(Data for locating words and elements)
┌──
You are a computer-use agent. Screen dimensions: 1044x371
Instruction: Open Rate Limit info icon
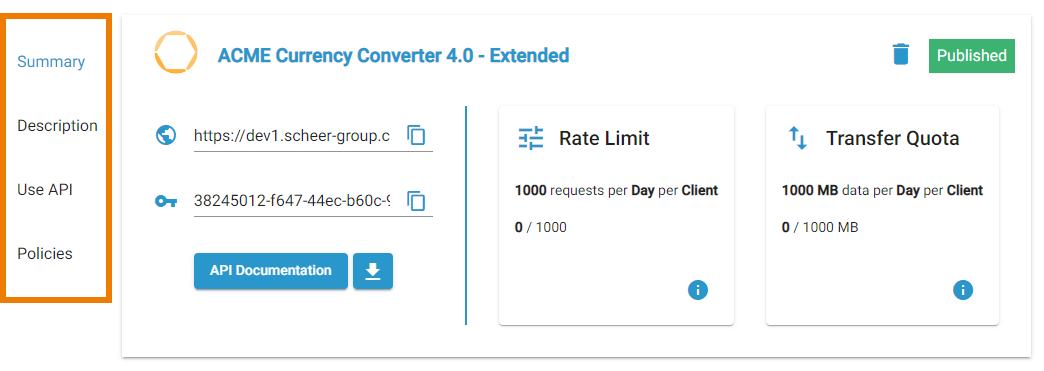[x=697, y=290]
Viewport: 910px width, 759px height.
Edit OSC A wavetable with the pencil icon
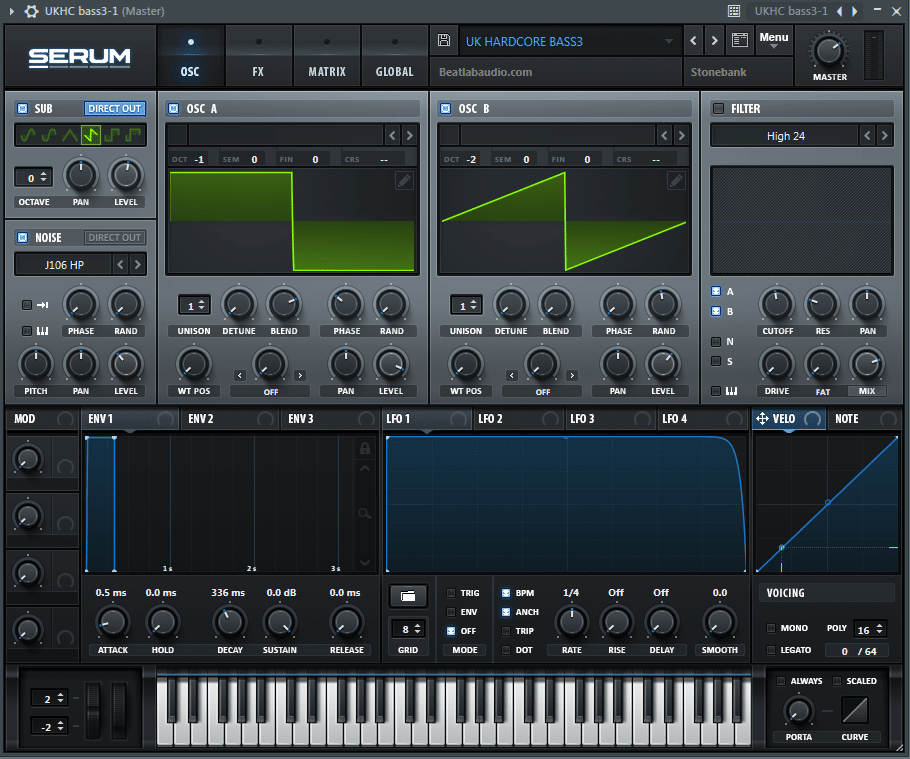pyautogui.click(x=404, y=181)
└──
PROBLEM DETAILS>
Please write out all the entries above again with "button" substituted for every "icon", keeping everything else unchanged. Leave the pictures out of your answer.

ANSWER TO THE TASK>
You are a computer-use agent. Screen dimensions: 1044x371
Instruction: Open Rate Limit info button
[x=697, y=290]
Viewport: 910px width, 759px height.
Edit OSC A wavetable with the pencil button
pyautogui.click(x=404, y=181)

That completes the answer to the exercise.